El consumo de fertilizantes en Argentina se ha incrementado notablemente en los últimos años, debido a la mejora continua en las prácticas de manejo que conducen a la obtención de cultivos de alto rendimientos y, con ello, mayor demanda de nutrientes. Sin embargo, el balance nutricional sigue siendo negativo para los suelos de la Región Pampeana, principal zona de producción de cereales y oleaginosas. Estimaciones recientes indican niveles de reposición del orden del 29% para nitrógeno (N), 42% para fósforo (P), 15 % para azufre (S) y menos del 1% para potasio (K) (García, 2004).

El nitrógeno (N) es el principal elemento en la nutrición del cultivo de maíz. La obtención de rendimientos elevados siempre esta asociada a una elevada eficiencia de uso de N (EUN), ya que su disponibilidad es limitante en la mayor parte de los suelos pampeanos y, aunque los cultivos son suplementados mediante fertilización, es habitual que se lo haga en dosis subóptimas. Con el objetivo de lograr elevadas EUN, se han desarrollado criterios de diagnóstico, herramientas de simulación y predicción de la respuesta esperable, aunque el grado de adopción de las mismas es muy variable.

Estudios sobre el diagnóstico de la fertilización fosfatada han permitido establecer y/o actualizar los niveles críticos de P en suelo (Bray 1) para la mayor parte de los cultivos de grano (Prystupa et al., 2004).
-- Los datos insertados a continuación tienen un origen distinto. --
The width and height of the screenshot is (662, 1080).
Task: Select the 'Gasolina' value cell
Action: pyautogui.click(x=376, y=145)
La mayor parte de los suelos agrícolas se encuentran en niveles de P por debajo de los umbrales ajustados, y hoy la fertilización fosforada es una práctica habitual. Sin embargo, la necesidad de aplicar dosis mayores de fertilizante para contrarrestar la extracción generada por niveles de rendimiento creciente, genera la necesidad de evaluar nuevas formas de aplicación, más ágiles y operativas. La fertilización en cobertura total durante el período previo a la siembra es una vía muy conveniente para realizar aplicaciones complementarias de P destinadas a equilibrar el balance del nutriente en el suelo, pero en el caso del maíz, se cuenta con escasa información acerca de la eficiencia de esta vía en comparación con la tradicional localización en bandas al costado de la siembra.
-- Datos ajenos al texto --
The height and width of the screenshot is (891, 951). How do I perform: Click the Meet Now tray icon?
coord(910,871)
Por otra parte, el incremento de los rendimientos y el uso habitual de N y P ha provocado la aparición de deficiencias de otro nutriente como es el azufre (S). La deficiencia de S observada en suelos degradados o de bajo nivel de materia orgánica ha resultado en respuestas significativas en varios cultivos agrícolas y forrajeras, siendo el maíz uno de los que mayor magnitud y frecuencia de resultados favorables presenta.
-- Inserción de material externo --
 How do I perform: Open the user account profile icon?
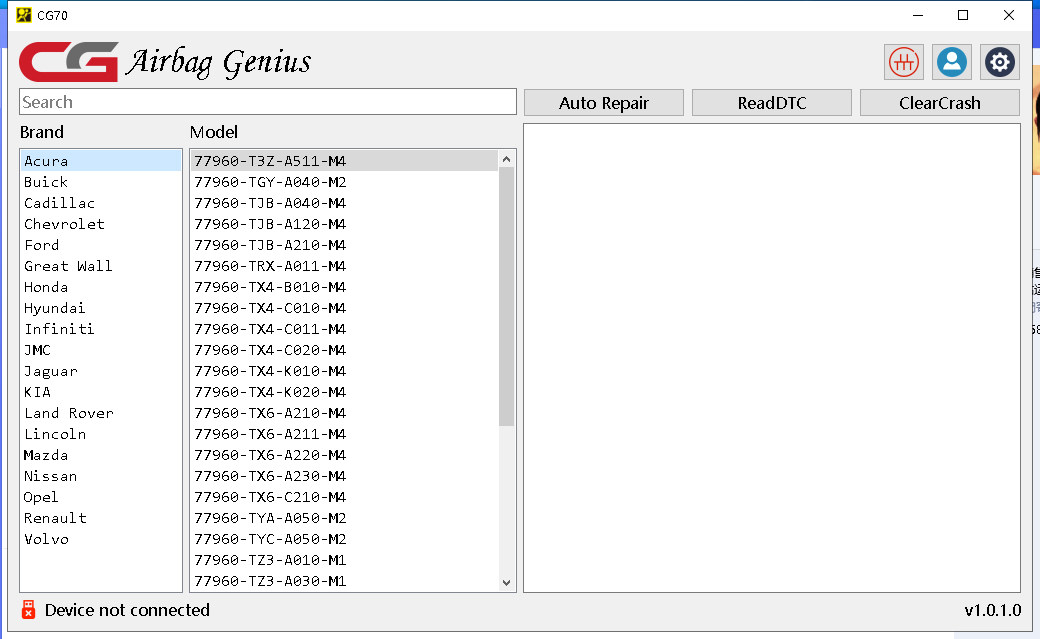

Por otra parte, es de utilidad monitorear frecuentemente la aparición de deficiencias de nuevos nutrientes que limiten la productividad. El potasio (K) por la magnitud en que es requerido, y el zinc (Zn) por la reiteración de experimentos con respuesta positiva, aparecen como dos nutrientes con elevada probabilidad de obtener resultados favorables.

El objetivo de este trabajo en red es 1. Estudiar el efecto aditivo del agregado de P, N, y S, siendo estos los nutrientes que más frecuentemente limitan el rendimiento en el Norte, Centro y Oeste de la Provincia de Buenos Aires, área de influencia del CERBAN. 2. Evaluar la eficiencia de la aplicación de P en cobertura total en comparación con las aplicaciones en bandas localizadas al costado de la línea de siembra. 3. Explorar deficiencias de nutrientes en los que hasta el momento no se han observado deficiencias generalizadas, pero que podrían limitar los rendimientos en un futuro cercano, como K y Zn 4. Relacionar la respuesta positiva a la fertilización con variables de suelo y cultivo y, de ser posible, establecer criterios de decisión y 5. Constituir lotes demostrativos para realizar jornadas de campo en diferentes zonas.